Dwa lata temu Lech Poznań - po porażce 0:1 i remisie 0:0 - dał się wyeliminować z rozgrywek Ligi Europy pół-zawodowemu zespołowi z Islandii, UMF Stjarnan.
Twitter nie pozostawił wówczas suchej nitki na piłkarzach z Poznania. - "Frajerzy", "Powinni szmuglować jabłka przez granicę z Rosją", "To niewyobrażalne, żeby odpaść z Islandczykami" - to tylko wybrane komentarze z mediów społecznościowych.
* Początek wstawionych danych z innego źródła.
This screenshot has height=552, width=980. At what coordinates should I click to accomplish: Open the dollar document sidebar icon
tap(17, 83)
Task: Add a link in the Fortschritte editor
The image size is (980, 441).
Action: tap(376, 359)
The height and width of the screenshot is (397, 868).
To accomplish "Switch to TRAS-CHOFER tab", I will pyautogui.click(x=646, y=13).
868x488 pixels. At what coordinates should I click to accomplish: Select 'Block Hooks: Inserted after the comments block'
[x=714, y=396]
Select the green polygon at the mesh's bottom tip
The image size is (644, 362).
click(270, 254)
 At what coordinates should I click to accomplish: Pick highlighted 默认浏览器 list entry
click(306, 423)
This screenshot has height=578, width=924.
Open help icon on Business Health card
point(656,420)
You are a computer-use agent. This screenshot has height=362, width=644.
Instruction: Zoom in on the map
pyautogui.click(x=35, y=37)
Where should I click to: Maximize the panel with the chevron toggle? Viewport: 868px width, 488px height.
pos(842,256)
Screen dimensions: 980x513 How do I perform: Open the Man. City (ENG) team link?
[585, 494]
W poniedziałek w meczu 1/8 finału mistrzostw Europy doszło do jeszcze większej sensacji. Na stadionie Allianz Riviera w Nicei reprezentacja Islandii pokonała Anglię 2:1 i wyrzuciła ją z francuskiego turnieju.
Dziś to właśnie Lech próbuje pocieszać Anglików... - Hej Anglia, wiemy co czujecie - czytamy na koncie na Twitterze "Kolejorza".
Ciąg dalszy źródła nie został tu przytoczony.